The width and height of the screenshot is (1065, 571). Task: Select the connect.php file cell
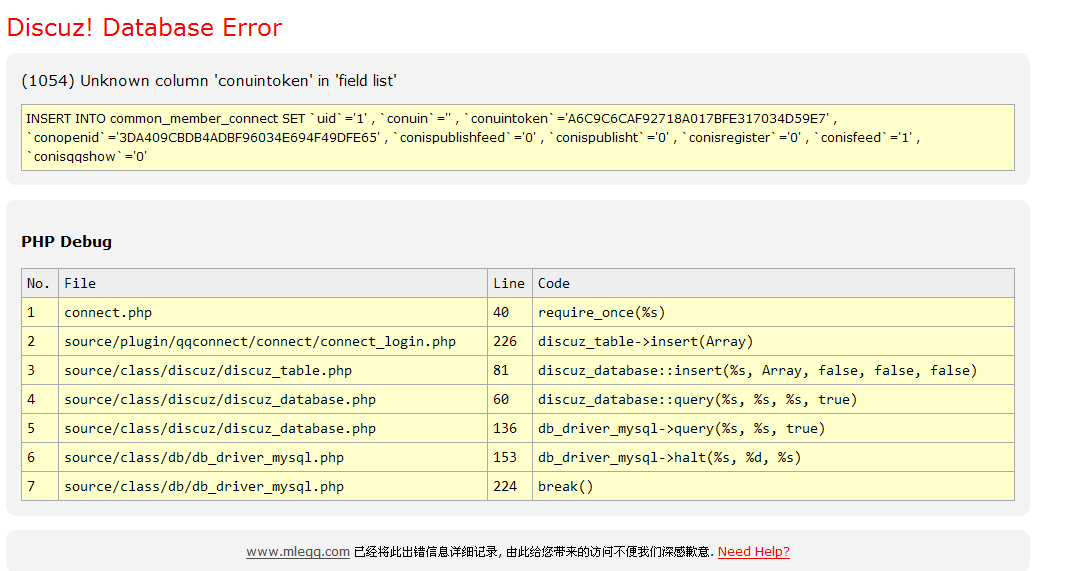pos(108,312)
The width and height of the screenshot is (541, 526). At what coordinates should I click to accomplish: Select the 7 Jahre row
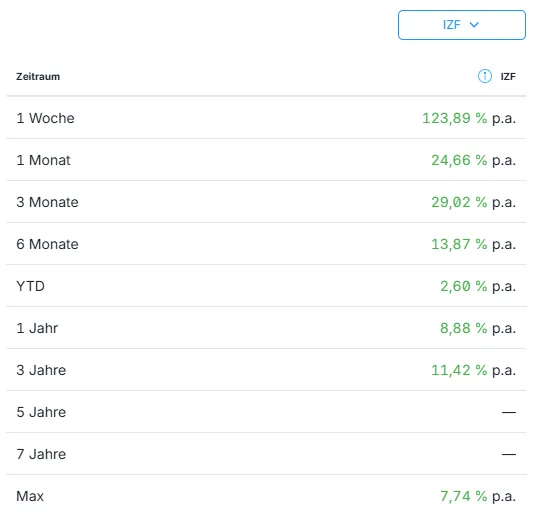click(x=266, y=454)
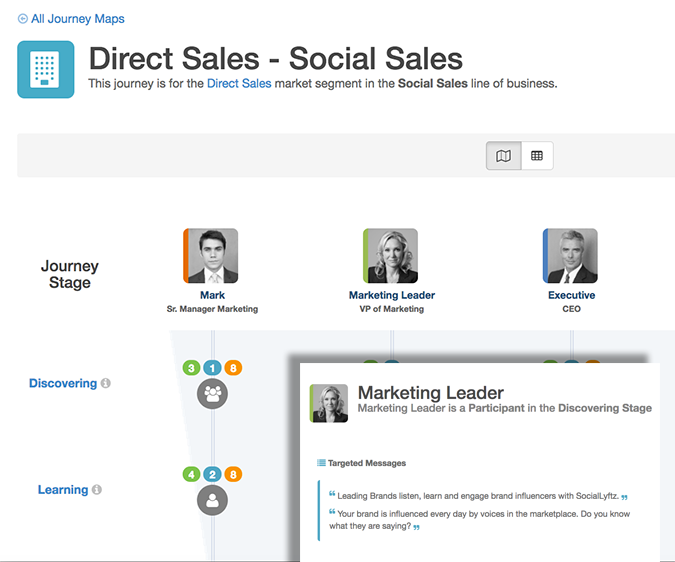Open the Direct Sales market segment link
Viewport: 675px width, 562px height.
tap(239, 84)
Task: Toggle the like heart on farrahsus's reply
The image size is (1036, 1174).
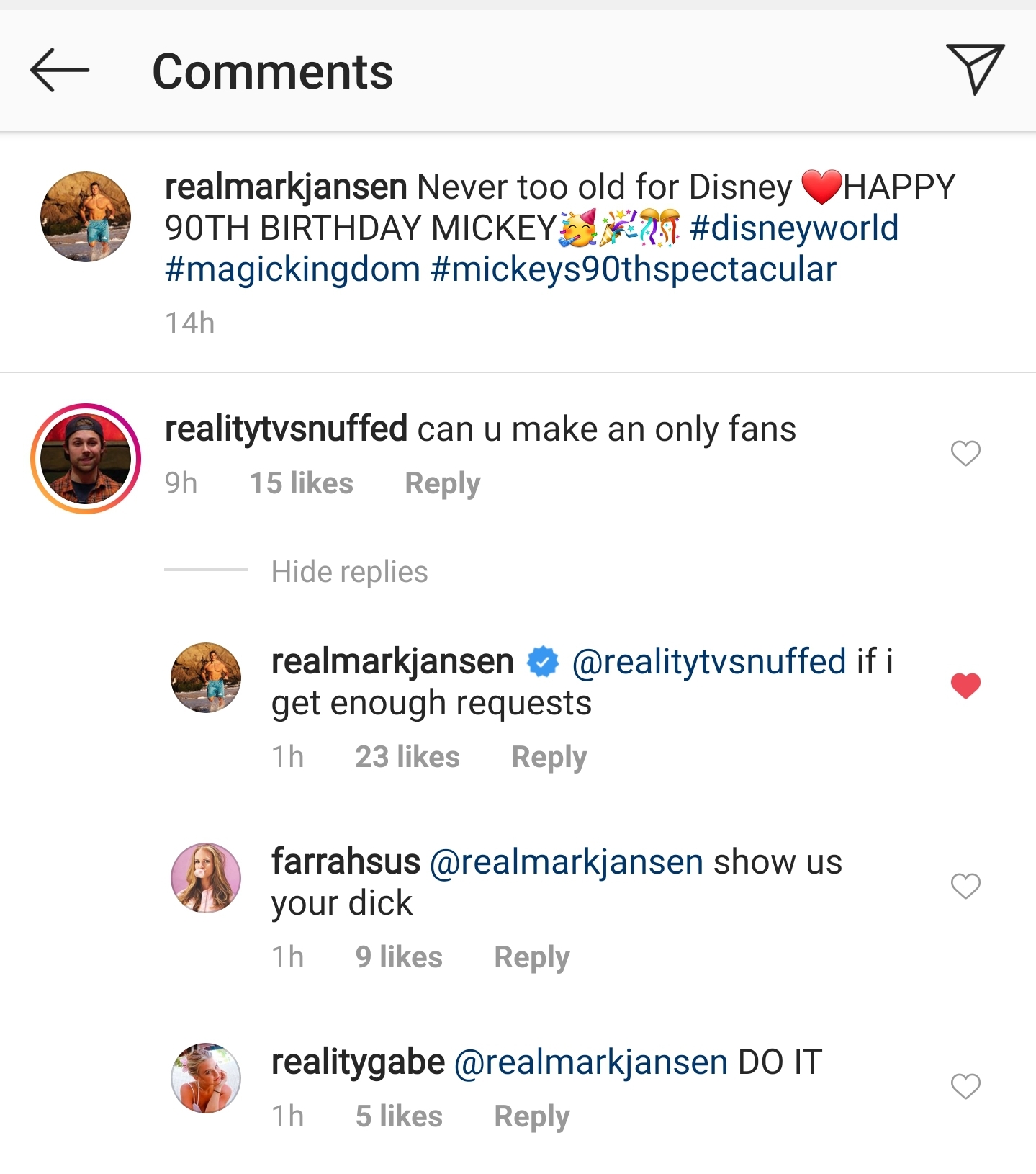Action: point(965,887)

________________

**Aim of the exercise**
Return word for word every line of the items, starting with the very first line and going on through the line that contains "pos(108,312)", and leave the pictures out.

**Written response**
The width and height of the screenshot is (1065, 571). Task: Select the connect.php file cell
pos(108,312)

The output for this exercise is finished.